Wajahnya menegang. Ia telah lama menaruh perasaan pada Zahra. Tapi sekarang, ia tahu… perasaan itu tak bisa dilanjutkan. Karena darah mereka berasal dari orang tua yang sama.

Ia berjalan menjauh, diam-diam, membawa perasaan yang patah dan perih di dadanya.

Rayhan tak pulang malam itu.

Ia mengendarai motornya tanpa arah, membiarkan angin malam menampar wajahnya. Ia tak tahu perasaannya lebih didominasi oleh marah, kecewa, atau patah hati.

Sejak pertama kali bertemu Zahra, Rayhan tahu ada sesuatu dalam diri gadis itu yang membuatnya merasa hidup. Zahra tak seperti gadis-gadis di lingkaran sosialnya yang semua bicara soal merek jam tangan atau pesta ulang tahun di luar negeri. Zahra berbicara tentang keadilan, tentang hidup, tentang kebenaran. Tentang hal-hal yang membuat Rayhan, untuk pertama kalinya, merasa terdengar.

Dan sekarang, setelah tahu Zahra adalah kakak kandungnya, segalanya runtuh.

"Kamu bukan siapa-siapa buatku, Rayhan. Kita bukan saudara.

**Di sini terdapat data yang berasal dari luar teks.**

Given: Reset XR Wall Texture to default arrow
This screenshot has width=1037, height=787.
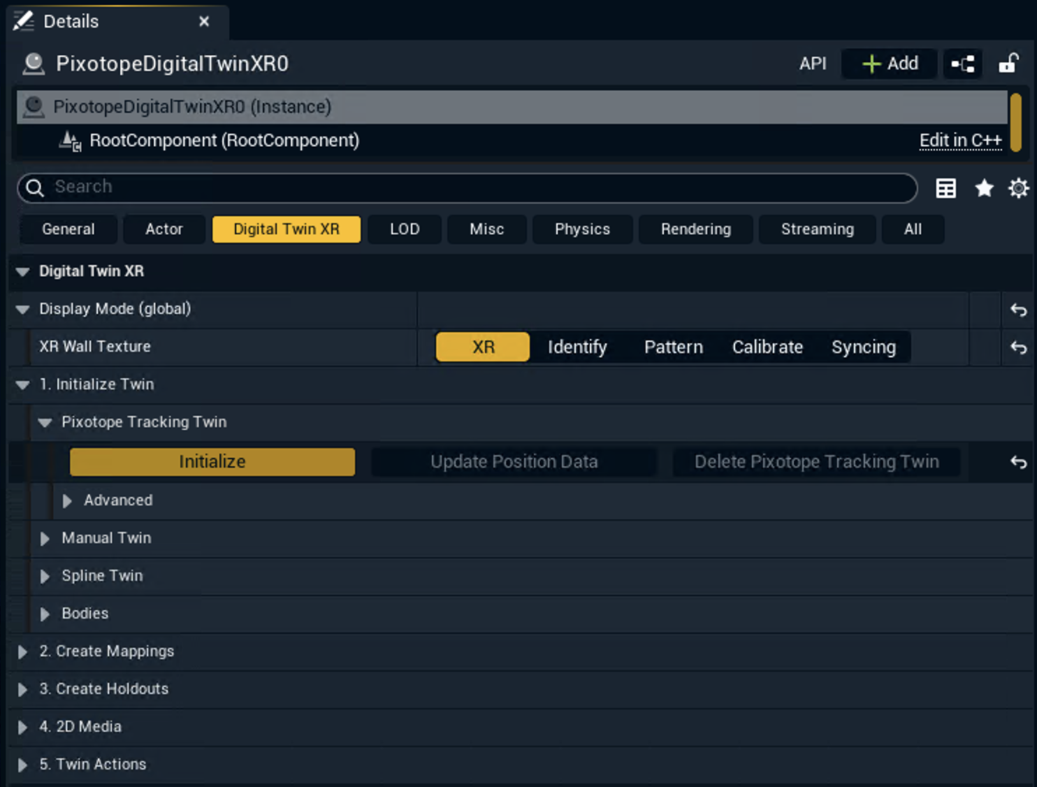Looking at the screenshot, I should coord(1018,347).
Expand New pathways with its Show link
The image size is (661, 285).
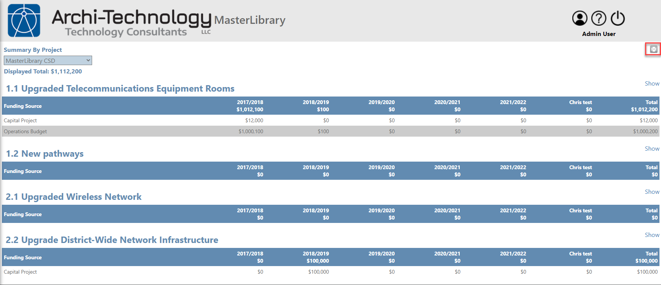tap(652, 149)
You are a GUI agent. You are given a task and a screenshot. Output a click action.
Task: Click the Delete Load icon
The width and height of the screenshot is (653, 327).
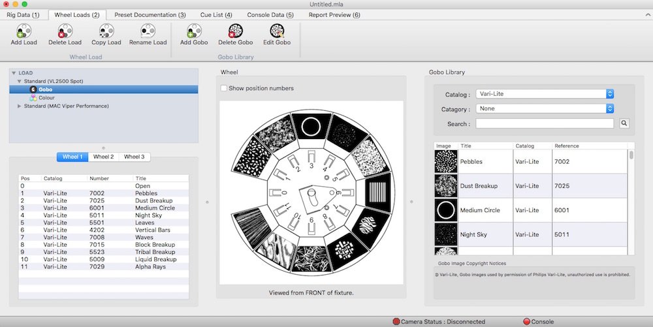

Dan aku nggak akan pernah bisa melihat kamu lebih dari itu..."

Ucapan Zahra saat tahu hubungan darah mereka terus terngiang di kepalanya. Bukan karena Zahra jahat. Tapi karena Zahra sedang menyelamatkan dirinya sendiri.

***

Tiara mulai mengatur segala kebutuhan Zahra untuk masuk ke rumah mereka. Raka meski semula keberatan tapi akhirnya mengalah demi keutuhan keluarga. Nadine, di sisi lain, merasa makin terpinggirkan. Zahra kini tidur di kamar tamu, yang secara diam-diam sedang direnovasi menjadi kamar Zahra ‘yang sebenarnya’.

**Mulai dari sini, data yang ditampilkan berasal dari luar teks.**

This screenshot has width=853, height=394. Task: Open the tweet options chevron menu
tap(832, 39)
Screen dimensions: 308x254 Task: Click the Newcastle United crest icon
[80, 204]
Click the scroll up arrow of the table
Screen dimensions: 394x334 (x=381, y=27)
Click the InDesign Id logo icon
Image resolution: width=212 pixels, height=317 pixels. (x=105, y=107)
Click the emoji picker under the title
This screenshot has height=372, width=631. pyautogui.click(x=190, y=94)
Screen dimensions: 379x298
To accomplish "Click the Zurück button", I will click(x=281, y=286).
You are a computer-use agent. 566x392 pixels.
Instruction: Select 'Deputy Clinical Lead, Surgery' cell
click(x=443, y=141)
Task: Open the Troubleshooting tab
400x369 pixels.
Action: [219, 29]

Nadine merasa canggung. Bukan karena Zahra. Tapi karena perlakuan orang tuanya mulai berubah.

Bunda mulai sering menyebut “Anak Mama, Zahra tuh pintar ya...”

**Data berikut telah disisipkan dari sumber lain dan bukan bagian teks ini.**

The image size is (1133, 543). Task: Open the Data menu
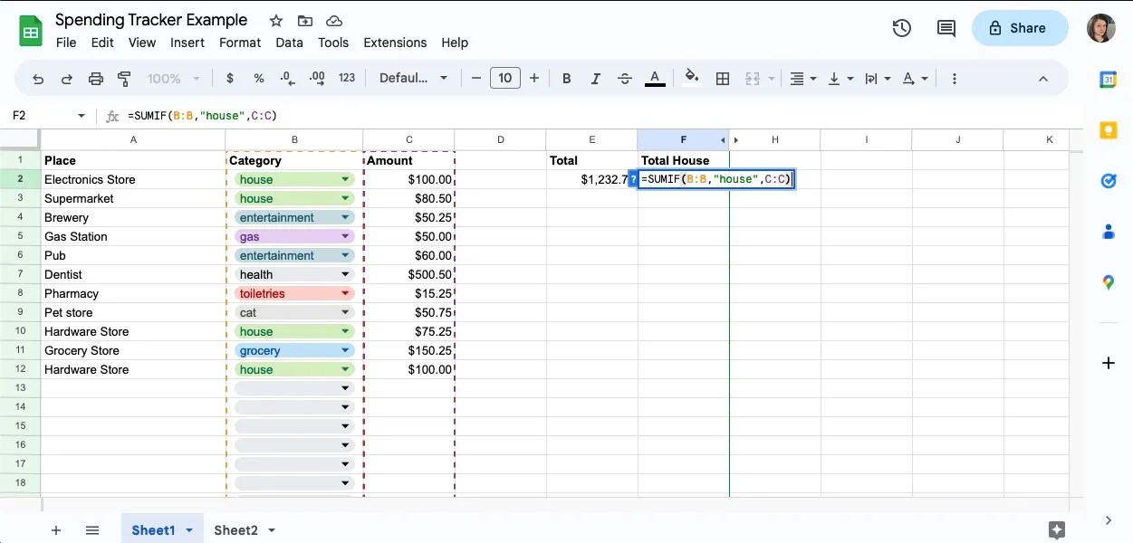[289, 42]
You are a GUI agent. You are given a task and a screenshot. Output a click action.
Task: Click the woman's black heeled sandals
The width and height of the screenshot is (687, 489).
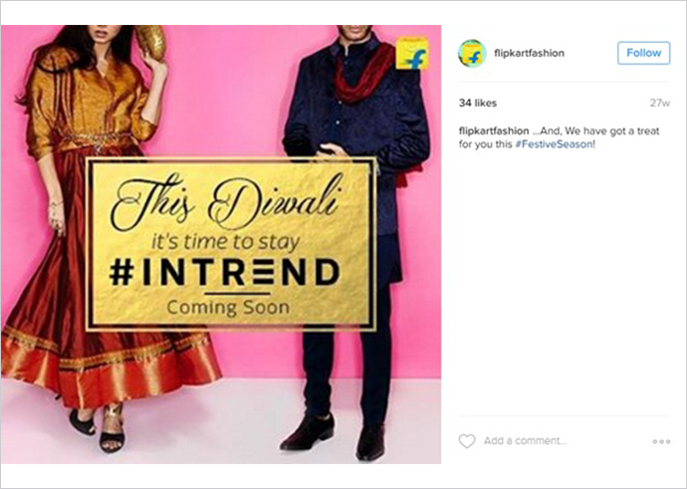[x=99, y=427]

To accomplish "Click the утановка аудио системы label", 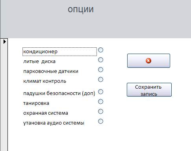I will (x=54, y=123).
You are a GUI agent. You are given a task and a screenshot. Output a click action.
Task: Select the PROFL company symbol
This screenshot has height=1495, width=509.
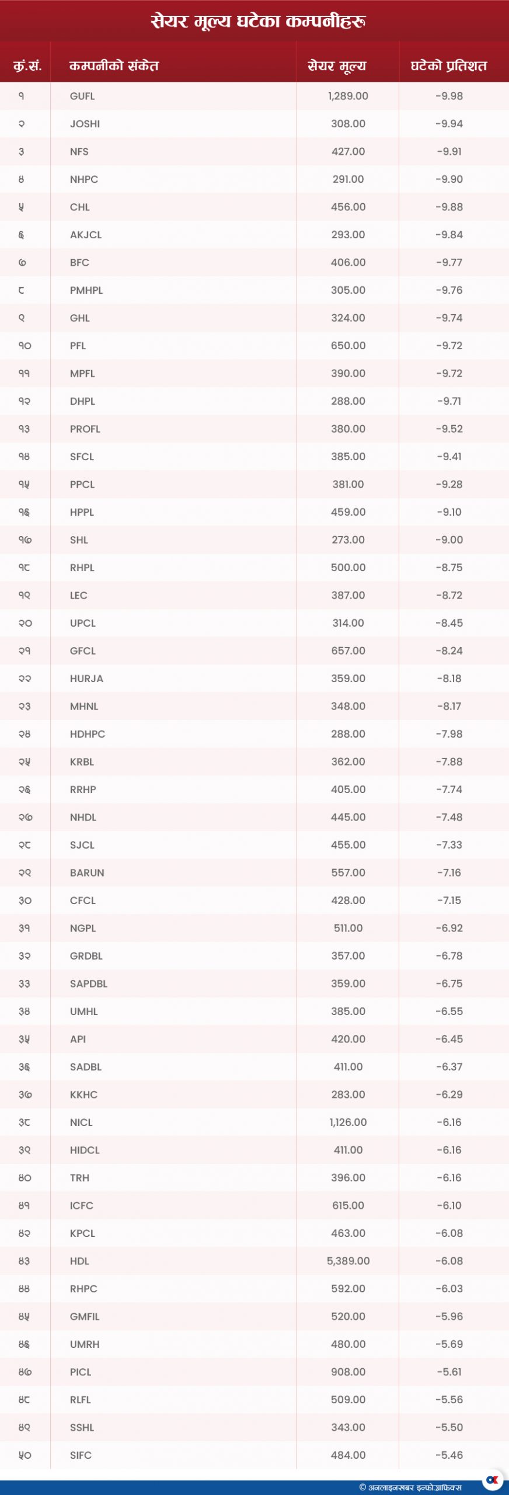click(x=85, y=429)
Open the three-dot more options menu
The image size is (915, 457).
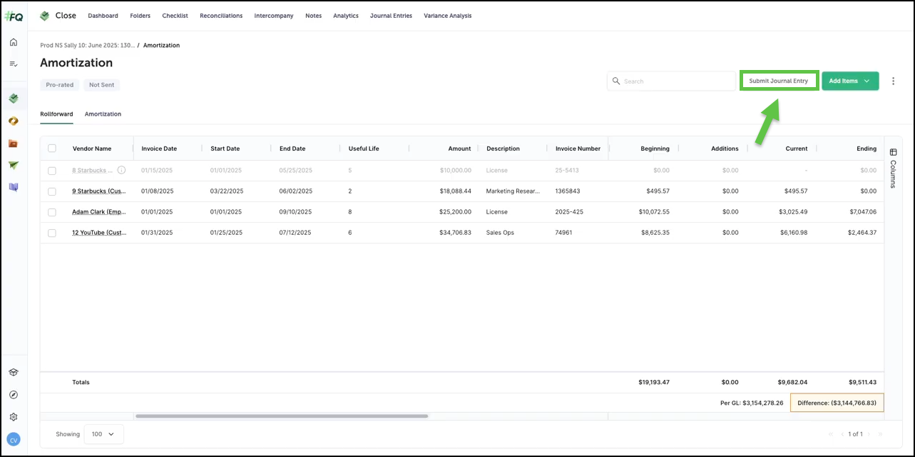(893, 81)
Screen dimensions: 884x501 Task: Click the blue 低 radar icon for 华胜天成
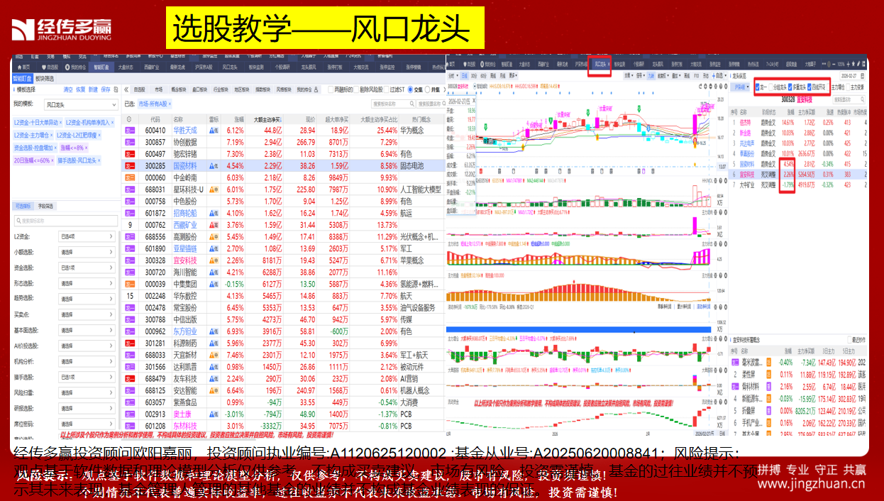(213, 131)
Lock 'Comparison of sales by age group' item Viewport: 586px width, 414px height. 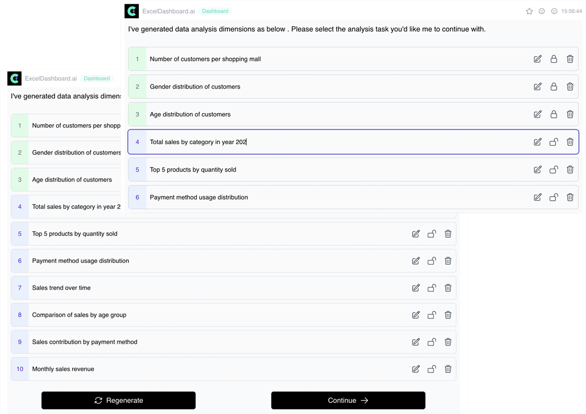click(432, 315)
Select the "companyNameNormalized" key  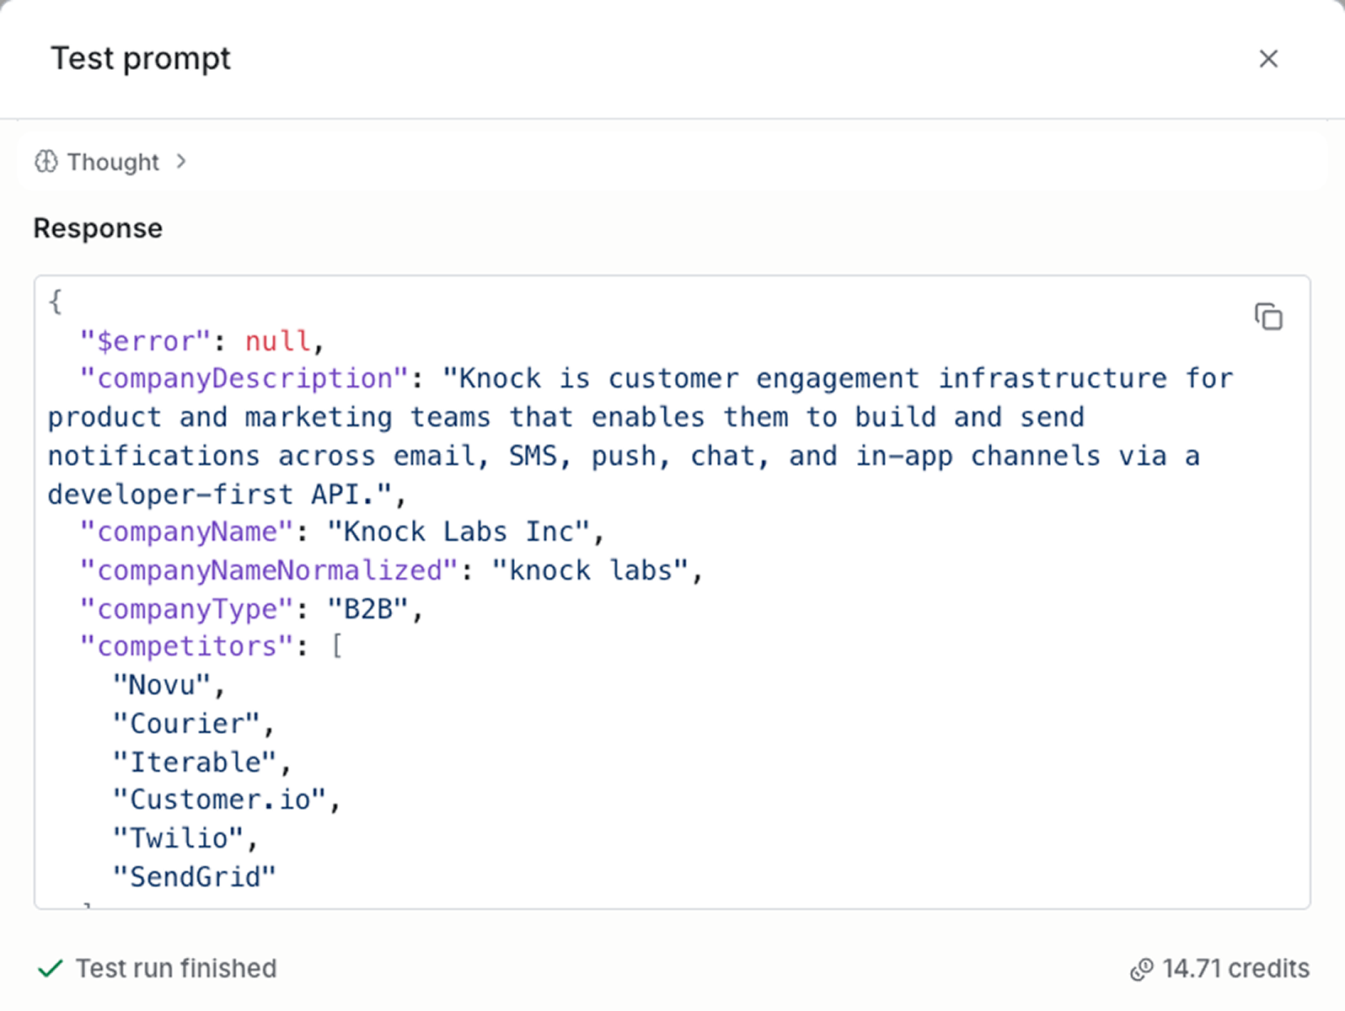coord(269,571)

Ayah mulai mengajak Zahra ikut ke acara-acara bisnis keluarga.

Dan Nadine...?

Seolah pelan-pelan digeser dari tempat yang selama ini ia duduki.

“Gimana rasanya tinggal di rumah besar?” tanya Nadine saat mereka duduk berdua di tepi kolam renang malam itu.

Zahra tertawa kecil. “Kayak masuk dunia yang bukan milikku. Aku lebih nyaman di rumah kecilku, jujur.”

“Kamu tahu kan... mereka sayang kamu.”

Zahra menoleh. “Mereka juga sayang kamu, Nadine. Meskipun... mungkin sekarang mereka sedang bingung cara membaginya.”

Keduanya diam.

Zahra memeluk lututnya. “Aku nggak pernah minta dilahirkan dari orang kaya. Aku juga nggak minta ditukar. Tapi sekarang aku takut semua berubah. Termasuk kita.”

Nadine menatap Zahra. “Kita... nggak akan berubah. Kamu mungkin anak kandung Mama, tapi kamu juga temanku. Dan kamu... seperti bagian dari diriku.”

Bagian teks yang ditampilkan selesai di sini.